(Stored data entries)

•••••

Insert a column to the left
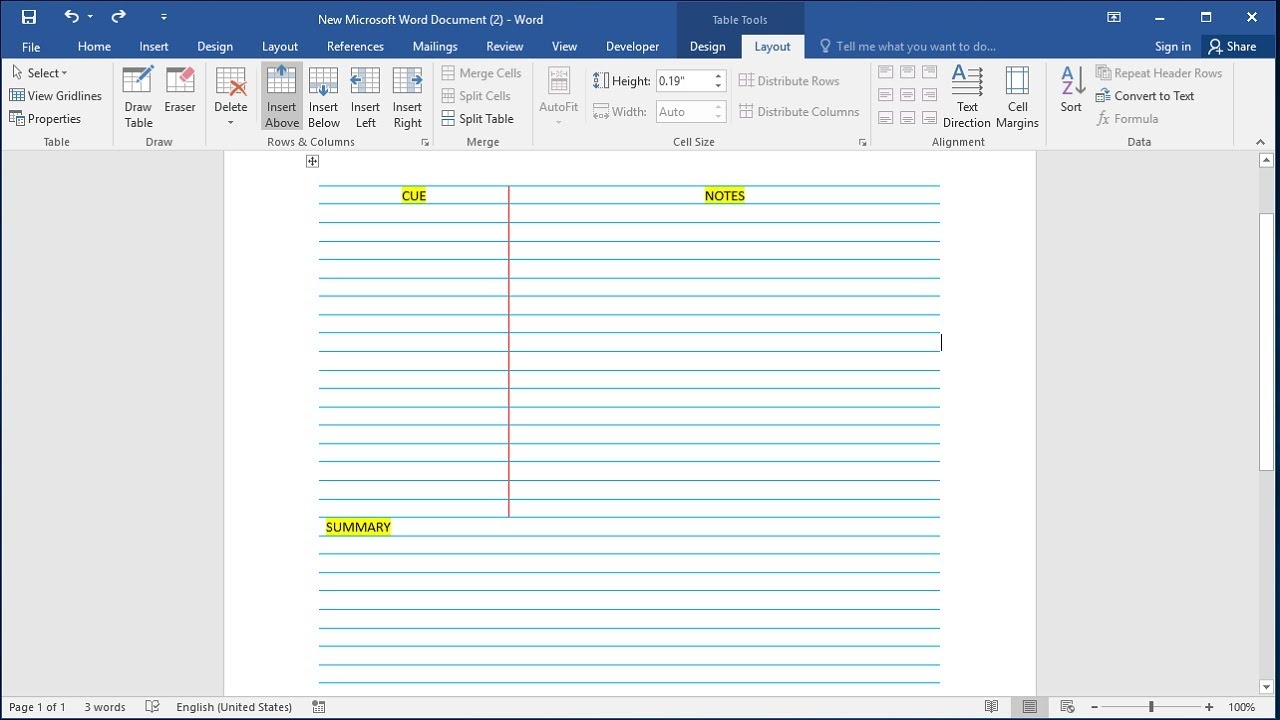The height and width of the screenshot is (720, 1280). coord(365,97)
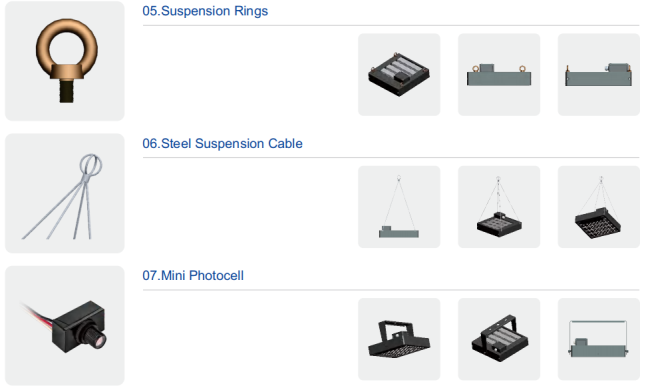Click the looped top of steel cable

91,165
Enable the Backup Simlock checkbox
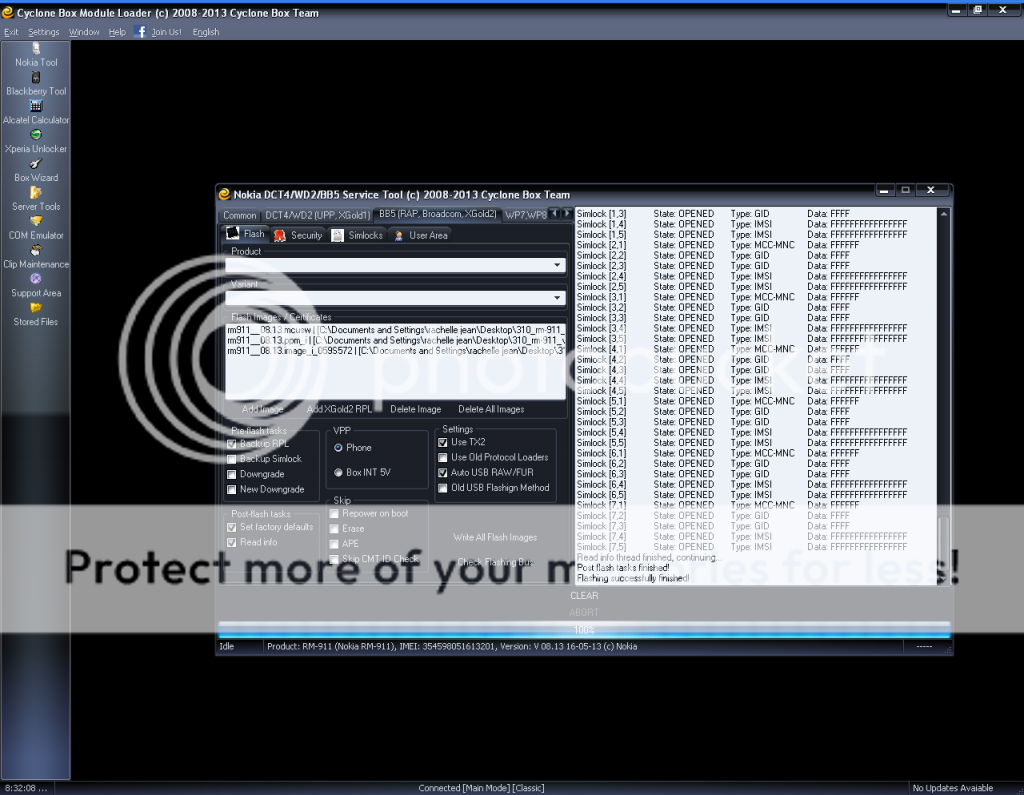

•••••

### Exercise brief
The records above are to be restated word for word, with every picture left out.

### Answer to the exercise
Insert a column to the left
The height and width of the screenshot is (720, 1280). coord(365,97)
Click the looped top of steel cable

91,165
Enable the Backup Simlock checkbox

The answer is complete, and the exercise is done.